We offer a patented video analytics technology that opens up new possibilities for intelligence and surveillance tasks, especially for highly dense urban areas. Unmanned systems, such as drones, are nowadays equipped with a broad spectrum of cameras that allow the monitoring of broad areas from the sky. But exploiting the potential of drones for surveillance is also a highly challenging task: a huge amount of video data is produced and needs to be assessed in real-time. The sensors record hours of video data in which only a fraction of the footage contains events of interest. For the analyst, it is challenging to identify such events from the huge volume of video footage manually. This is especially true for wide-area motion imagery (WAMI) sensors, which generate an even higher volume of data.
New capabilities are needed to only automatically extract relevant information to be sent to the ground.
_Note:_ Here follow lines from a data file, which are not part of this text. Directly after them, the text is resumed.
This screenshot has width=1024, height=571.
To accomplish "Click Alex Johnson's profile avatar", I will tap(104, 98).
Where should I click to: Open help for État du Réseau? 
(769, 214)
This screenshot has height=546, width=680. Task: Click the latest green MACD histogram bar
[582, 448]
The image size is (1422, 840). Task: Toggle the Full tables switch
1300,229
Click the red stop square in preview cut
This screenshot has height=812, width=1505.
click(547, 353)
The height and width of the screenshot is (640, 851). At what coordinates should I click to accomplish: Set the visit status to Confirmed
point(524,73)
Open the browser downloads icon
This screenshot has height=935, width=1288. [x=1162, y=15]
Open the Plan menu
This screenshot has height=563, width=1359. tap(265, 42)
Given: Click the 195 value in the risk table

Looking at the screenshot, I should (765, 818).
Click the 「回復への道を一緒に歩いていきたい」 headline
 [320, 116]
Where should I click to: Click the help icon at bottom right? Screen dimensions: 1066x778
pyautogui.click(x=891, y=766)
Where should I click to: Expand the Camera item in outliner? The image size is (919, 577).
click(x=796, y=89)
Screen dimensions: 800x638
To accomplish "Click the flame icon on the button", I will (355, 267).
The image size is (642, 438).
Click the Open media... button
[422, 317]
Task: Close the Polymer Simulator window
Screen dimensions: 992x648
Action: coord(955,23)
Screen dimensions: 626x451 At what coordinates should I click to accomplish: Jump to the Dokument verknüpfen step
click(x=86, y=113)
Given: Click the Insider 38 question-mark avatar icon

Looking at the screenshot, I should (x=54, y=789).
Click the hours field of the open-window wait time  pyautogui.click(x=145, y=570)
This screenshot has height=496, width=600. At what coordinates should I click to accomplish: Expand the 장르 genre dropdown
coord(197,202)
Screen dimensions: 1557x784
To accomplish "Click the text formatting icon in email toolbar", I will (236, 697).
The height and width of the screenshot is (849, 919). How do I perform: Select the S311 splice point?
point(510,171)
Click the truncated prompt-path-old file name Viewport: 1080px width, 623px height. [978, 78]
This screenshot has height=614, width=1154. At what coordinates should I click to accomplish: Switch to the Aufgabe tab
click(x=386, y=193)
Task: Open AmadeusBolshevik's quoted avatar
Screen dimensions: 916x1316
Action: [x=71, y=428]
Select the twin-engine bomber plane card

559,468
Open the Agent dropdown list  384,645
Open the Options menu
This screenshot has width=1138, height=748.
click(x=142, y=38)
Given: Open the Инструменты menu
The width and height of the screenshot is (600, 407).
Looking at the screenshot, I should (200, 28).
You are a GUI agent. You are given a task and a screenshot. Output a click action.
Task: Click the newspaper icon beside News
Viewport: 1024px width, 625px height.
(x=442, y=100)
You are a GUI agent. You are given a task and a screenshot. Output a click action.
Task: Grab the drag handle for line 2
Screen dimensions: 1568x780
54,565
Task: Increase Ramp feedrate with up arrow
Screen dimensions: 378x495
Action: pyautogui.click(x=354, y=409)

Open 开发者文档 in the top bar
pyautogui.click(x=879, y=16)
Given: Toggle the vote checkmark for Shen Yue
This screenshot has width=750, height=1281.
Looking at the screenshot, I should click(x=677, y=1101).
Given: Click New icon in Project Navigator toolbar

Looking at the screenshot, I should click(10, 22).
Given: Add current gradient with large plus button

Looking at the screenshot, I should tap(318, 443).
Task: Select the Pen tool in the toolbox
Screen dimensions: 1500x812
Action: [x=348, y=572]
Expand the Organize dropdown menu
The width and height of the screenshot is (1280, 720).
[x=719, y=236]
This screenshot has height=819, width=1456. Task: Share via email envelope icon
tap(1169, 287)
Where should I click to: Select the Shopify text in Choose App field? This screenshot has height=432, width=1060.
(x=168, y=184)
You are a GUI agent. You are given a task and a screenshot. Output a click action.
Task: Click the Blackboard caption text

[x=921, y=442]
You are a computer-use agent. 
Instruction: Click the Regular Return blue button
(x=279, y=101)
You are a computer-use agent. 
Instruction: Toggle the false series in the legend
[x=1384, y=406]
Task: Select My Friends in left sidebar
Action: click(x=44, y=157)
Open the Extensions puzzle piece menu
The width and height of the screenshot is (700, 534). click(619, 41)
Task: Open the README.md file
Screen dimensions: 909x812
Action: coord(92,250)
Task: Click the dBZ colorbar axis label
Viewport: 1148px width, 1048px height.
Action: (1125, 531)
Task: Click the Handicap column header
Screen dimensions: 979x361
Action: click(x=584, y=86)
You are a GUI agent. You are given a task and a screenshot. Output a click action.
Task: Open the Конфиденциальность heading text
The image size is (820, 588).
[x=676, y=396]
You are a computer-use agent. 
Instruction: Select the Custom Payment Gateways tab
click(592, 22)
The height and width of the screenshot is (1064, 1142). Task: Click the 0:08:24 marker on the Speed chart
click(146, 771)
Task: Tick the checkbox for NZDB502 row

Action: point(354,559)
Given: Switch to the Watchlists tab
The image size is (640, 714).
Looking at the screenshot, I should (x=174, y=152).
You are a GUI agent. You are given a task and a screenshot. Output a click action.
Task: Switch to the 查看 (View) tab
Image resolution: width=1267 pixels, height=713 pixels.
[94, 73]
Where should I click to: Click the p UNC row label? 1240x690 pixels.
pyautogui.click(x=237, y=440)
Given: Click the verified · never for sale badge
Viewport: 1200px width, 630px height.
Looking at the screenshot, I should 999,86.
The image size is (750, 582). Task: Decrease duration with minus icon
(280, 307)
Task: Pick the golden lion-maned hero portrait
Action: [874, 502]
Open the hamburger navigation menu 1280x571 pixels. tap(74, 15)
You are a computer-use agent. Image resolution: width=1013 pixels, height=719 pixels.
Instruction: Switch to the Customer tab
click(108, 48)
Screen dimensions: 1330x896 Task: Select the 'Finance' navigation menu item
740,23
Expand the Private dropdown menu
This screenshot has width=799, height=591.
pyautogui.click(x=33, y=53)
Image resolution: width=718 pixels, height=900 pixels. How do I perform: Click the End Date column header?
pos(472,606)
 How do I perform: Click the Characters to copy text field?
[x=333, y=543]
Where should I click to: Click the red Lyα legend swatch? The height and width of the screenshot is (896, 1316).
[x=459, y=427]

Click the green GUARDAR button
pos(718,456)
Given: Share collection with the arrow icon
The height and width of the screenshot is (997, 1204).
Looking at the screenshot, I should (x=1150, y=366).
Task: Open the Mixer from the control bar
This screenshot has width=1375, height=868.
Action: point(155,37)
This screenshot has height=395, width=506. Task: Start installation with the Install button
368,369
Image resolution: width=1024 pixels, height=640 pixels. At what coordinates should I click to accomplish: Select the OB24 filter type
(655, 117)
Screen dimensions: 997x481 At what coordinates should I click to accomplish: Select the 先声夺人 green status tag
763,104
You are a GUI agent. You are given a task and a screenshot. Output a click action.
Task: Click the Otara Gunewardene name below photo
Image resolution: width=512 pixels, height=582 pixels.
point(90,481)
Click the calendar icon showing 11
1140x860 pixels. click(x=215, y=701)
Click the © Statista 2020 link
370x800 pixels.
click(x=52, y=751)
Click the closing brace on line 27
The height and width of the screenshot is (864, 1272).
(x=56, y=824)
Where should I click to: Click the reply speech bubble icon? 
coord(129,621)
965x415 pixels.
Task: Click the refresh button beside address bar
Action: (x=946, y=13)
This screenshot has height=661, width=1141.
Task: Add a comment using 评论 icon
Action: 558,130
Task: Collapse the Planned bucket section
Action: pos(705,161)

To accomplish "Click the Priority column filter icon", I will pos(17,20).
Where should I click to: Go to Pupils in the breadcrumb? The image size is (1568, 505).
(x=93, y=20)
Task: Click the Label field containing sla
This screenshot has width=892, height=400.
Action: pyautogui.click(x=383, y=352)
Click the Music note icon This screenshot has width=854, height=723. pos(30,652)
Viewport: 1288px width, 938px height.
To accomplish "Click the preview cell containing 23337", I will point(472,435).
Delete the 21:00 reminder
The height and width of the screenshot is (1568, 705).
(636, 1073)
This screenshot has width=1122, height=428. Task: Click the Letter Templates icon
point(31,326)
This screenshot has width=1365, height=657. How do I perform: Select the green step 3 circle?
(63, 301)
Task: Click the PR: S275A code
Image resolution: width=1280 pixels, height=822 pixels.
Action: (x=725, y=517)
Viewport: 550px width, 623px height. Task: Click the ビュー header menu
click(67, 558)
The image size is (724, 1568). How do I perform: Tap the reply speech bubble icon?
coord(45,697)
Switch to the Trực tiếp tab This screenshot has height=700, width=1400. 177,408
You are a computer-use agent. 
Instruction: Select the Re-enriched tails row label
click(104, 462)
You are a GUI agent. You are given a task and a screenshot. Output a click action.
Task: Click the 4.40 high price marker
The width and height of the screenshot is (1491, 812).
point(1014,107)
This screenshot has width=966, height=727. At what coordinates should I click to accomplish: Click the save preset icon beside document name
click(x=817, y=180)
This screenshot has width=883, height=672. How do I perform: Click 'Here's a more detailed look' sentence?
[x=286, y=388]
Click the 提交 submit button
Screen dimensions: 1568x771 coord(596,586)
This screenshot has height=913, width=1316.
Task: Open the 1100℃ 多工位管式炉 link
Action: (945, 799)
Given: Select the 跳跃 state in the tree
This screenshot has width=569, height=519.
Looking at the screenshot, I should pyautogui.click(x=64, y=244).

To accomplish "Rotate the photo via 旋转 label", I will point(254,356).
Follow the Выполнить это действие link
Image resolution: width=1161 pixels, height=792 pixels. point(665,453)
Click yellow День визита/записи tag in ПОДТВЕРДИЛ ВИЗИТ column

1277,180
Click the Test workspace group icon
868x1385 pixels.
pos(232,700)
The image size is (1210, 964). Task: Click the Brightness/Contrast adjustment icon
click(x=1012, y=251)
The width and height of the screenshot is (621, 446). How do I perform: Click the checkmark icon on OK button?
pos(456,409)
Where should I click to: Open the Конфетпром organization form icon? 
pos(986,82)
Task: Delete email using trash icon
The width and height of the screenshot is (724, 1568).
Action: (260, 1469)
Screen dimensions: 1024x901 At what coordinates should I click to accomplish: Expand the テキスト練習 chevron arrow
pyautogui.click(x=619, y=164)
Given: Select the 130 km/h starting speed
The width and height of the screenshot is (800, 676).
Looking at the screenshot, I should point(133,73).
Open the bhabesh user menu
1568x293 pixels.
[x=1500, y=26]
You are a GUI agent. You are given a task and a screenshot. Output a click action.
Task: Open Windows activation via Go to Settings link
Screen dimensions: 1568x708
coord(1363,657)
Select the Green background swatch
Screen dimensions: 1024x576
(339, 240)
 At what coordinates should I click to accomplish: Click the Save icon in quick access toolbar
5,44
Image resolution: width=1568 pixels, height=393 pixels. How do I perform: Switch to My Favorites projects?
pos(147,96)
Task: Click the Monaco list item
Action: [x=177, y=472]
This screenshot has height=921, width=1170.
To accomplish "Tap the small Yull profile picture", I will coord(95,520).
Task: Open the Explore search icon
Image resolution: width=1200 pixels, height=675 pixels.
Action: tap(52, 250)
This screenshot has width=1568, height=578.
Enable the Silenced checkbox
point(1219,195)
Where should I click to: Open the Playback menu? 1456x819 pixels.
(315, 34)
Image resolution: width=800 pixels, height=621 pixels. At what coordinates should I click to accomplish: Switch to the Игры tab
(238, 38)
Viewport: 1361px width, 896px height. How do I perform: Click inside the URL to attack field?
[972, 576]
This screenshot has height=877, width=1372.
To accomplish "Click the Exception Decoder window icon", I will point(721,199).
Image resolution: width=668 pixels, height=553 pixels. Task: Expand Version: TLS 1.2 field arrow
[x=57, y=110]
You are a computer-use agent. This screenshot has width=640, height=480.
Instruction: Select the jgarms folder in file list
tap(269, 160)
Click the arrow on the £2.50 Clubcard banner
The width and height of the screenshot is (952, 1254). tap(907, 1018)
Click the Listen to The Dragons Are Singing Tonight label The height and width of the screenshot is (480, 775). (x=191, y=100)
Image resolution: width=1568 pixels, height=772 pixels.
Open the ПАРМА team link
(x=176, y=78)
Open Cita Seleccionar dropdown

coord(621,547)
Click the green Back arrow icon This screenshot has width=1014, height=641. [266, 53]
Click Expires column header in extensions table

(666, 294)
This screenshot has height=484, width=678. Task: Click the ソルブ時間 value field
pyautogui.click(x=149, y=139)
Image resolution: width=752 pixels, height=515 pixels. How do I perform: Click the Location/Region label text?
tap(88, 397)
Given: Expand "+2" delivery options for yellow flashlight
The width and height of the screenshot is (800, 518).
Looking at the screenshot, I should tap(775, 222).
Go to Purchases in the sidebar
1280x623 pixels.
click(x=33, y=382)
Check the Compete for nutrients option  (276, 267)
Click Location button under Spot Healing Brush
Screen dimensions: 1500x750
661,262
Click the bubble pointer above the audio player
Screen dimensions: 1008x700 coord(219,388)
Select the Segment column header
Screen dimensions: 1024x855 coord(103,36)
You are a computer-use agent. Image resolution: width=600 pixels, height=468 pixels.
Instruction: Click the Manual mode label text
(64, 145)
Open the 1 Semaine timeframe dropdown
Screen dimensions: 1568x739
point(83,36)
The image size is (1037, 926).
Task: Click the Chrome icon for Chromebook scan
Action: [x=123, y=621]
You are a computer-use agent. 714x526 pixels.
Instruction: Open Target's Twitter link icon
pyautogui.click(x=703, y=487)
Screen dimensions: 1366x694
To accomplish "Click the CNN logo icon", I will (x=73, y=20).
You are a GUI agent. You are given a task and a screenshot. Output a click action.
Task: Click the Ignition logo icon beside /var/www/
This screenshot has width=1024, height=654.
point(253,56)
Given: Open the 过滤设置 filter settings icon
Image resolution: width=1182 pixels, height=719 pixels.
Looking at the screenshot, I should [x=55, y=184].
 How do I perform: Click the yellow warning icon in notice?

Our software allows for the automatic tracking of objects and user-defined events in a high volume of video data registered from the sky.
The technology is a software video processing tool, based on a smart algorithm that combines a chain of computer vision detectors and machine learning techniques. The software is tuned to process video streams collected by WAMI sensors installed on board of aerial platforms (drones).
A WAMI sensor is an imagery sensor employing a combination of optical sensors (typically medium-resolution cameras) to realize maximum coverage when mounted on an aerial platform. An example of WAMI sensor is the CorvusEye® 1500 (from Harris Corporation), which records a full motion video from 4 RGB cameras, generating every 2 Hz a stitched image of 13200 x 8800 pixels. Depending on the altitude of flight of the platform, this sensor can cover an area of multiple square kilometres in one frame. This WAMI sensor can be mounted on aerial platforms such as medium-altitude long-endurance (MALE) UAVs, helicopters and aerostats.
The newest generation WAMI sensors are miniaturized and lighter, reaching below 35 pounds (~15 kg), such as the Redkite (from Logos Technologies). The performance is lower (50 Mpx at 2 Hz) but the light weight makes them deployable on smaller aerial platforms, such as tactical unmanned aircrafts (tactical drones).
Our technology is optimized to maximize detection and tracking performance of moving vehicles and moving people in a dense urban area. With similar techniques, the tool can be adapted to detect other interesting events defined by the user in WAMI video streams. For instance, the extracted vehicle movement can be used to detect more complex events, such as traffic jams and speeding vehicles.
The output is visualized on a GUI (see image) that allows the user to quickly navigate through the processed video data and to zoom in and more accurately inspect the target of interest. Additionally, the GUI allows for the coupling of third party location information, hence the user can formulate location-based queries, for example to select routes around a particular region-of-interest in a map. Additional queries can be made on other characteristics of the tracked vehicle, such as the colour or the “driving behaviour” of the vehicle. Finally, single tracks can be selected and the corresponding raw video data extracted and played.
(Courtesy to Harris Corporation for the availability of the CorvusEye® 1500 aerial images as shown in this tech offer.)
Product (bundle of products/services):
The attractiveness comes from uniquely high tracking performance on moving objects detected in near real-time from moving aerial platforms (see 'Improvement on State of the Art' section).
Market size still unclear
Market opportunities: see attached infographic
Improvement on State of the Art:
The smart algorithm has several advantages over other methods available in literature: it does not depend on image motion stabilization, it counters the inaccuracy of the GPS data that is embedded in the video data, and it can find matches when the vehicle detector would miss a certain detection. As a result, it is attractive to the software developers who come up with the readout displays (typically the same company manufacturing the sensor itself).
Our smart algorithms prove to be capable of detecting and tracking vehicles and persons in challenging multi-camera WAMI data, and of extracting additional meta-information on the “behaviour” of these objects. The algorithms can be adapted for applications in the fields of surveillance and traffic monitoring, and can form the base for event and anomaly detection in surveillance of large or complex areas. For instance, they can be used to automatically:
Additionally, the proposition can be enhanced if the information extracted from the WAMI sensor stream is fused to other sensors streams, for example for cross-cueing applications.